A reunião que Lula terá nesta terça (31) com os líderes da Câmara servirá para o presidente agradecer o empenho em aprovar os projetos de interesse do governo, reforçando a necessidade de união para o que ainda precisa encerrar, como a reforma tributária.
Lula também tentará convencer os aliados a manter seus vetos na votação da semana que vem, na volta do feriado. Mas já foi avisado de que é melhor preparar o espírito para ouvir novos pedidos e reclamações, sobretudo sobre a liberação de emendas.
Será o primeiro encontro depois de o governo promover mudanças no Ministério e liberar a Caixa Econômica Federal para o presidente da Câmara, Arthur Lira (PP-AL).
Com as eleições do ano que vem, porém, os líderes só olham para frente.
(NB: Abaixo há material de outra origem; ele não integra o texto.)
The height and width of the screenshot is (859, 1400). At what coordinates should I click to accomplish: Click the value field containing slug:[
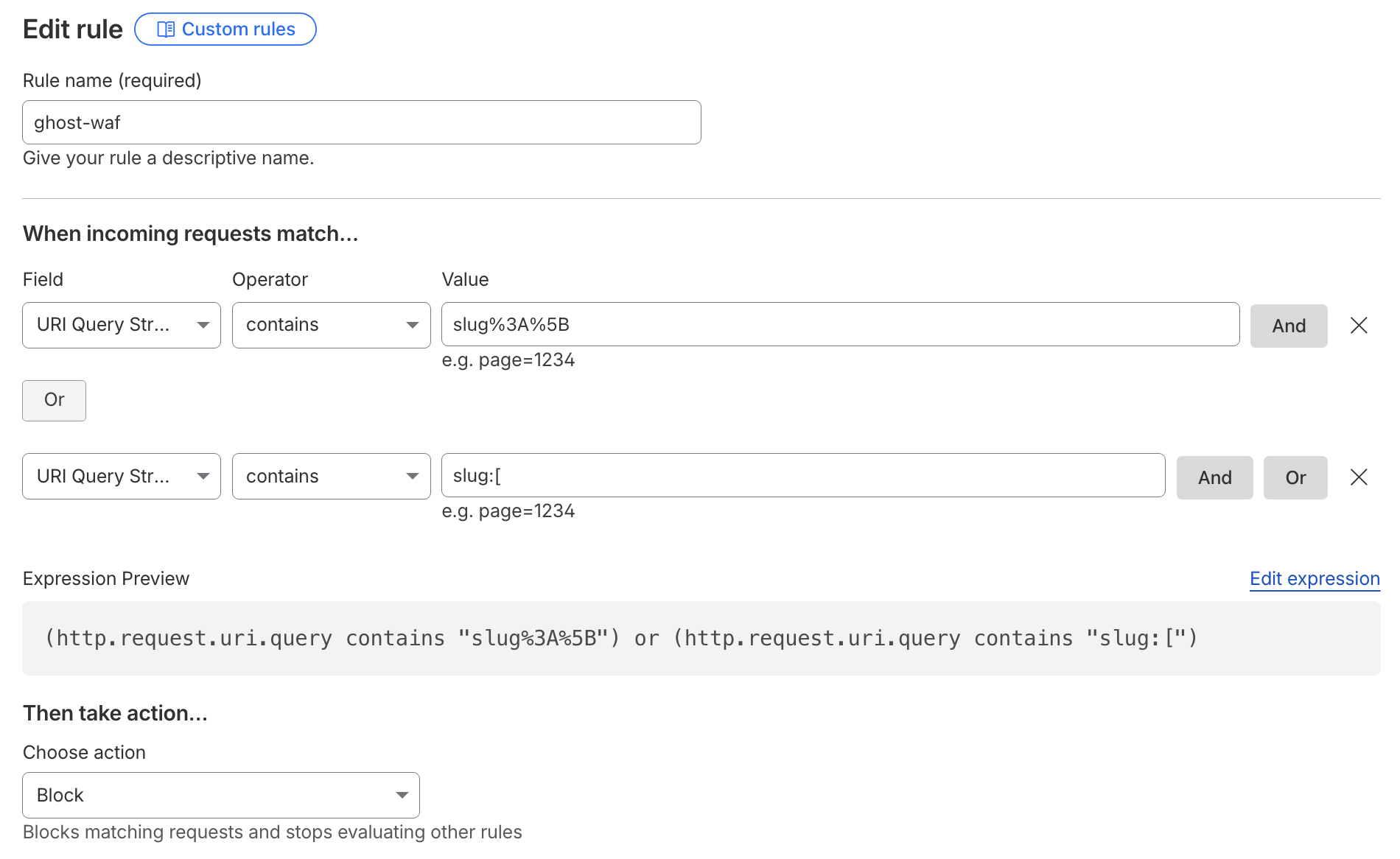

Há uma reclamação generalizada de que falta o pagamento das emendas.
Ninguém quer acumular as emendas de 2024 com as desse ano, porque há o temor de que o governo não entregue a tempo e, no fim, seja o parlamentar o “exposto com o eleitor”, como disse um líder ao Bastidor.
O ministro Fernando Haddad (Fazenda) acreditava, até a última sexta (27), que neste encontro Lula cobraria empenho para a aprovação dos projetos de lei que promovesse arrecadação e facilitasse chegar ao déficit zero. Mas a coisa degringolou.